その話を聞いて、数人が、私もと渡しに来てくれた。これを見ていた美鈴さんは、呆然として本当にありがとうございますと深々と頭を下げた。すると、昨日、留守を守ってくれた、おばあさんの1人が、美鈴さんを呼んで対面で座った。
「人はね、優しくされた人には、ちゃんと、お返しするもんだ」
「お返しもらえる人も、もらえない人も、それは、その人の心根一つなんだよ」と、諭すように言うと、美鈴さんは、号泣して、化粧がすっかり、落ちてしまった。
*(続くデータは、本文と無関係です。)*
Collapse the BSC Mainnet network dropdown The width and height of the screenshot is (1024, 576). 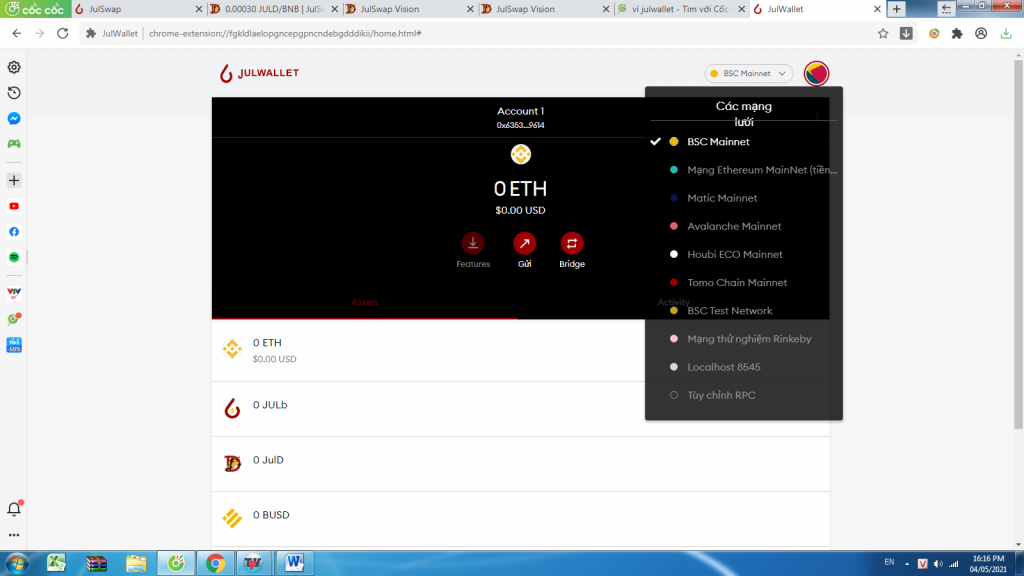coord(748,74)
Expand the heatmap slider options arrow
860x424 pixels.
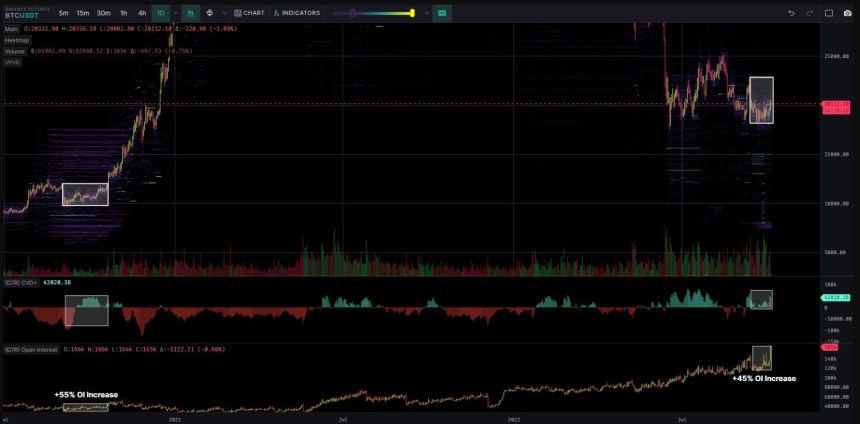(427, 13)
それを見ていた塚田守は、席を立ち、美鈴さんに化粧を直してこいと言い直したら、モーニングセットを作ってと指示した。僕は、珈琲と紅茶を入れてやるからと笑いながら言った。そして、大きなヤカンにお湯を沸かし始めた。
10分位して、化粧を直して、ちょっと待ってて下さいよと言って、手早く、トーストを次々の焼いた。長女の和美さんがミルクとジャムとバターを用意した。お湯が沸くと小さな口の珈琲用のヤカンにお湯を入れた。ひいた珈琲豆を濾紙の上に入れて、お湯を注ぎ入れた。
十分に珈琲にお湯を含ませ30秒後、お湯を少し入れると、珈琲の粉が盛り上がってきた。良い珈琲の臭いが立ちこめ、1分後に、勢い良く、お湯を回し入れて、下の珈琲フラスコがいっぱいになった。次に、暖めた珈琲カップに珈琲を入れはじめた。
並行して紅茶用の硝子容器に茶葉を入れて十分に沸騰したお湯を入れると茶葉が、踊り出し湯が茶褐色になった。約1分半で、完成。次々と、カップに入れて、お客さんの元に届けて、そのうちに、トーストが、完成し、30分程で8人分のモーニングセットが出来た。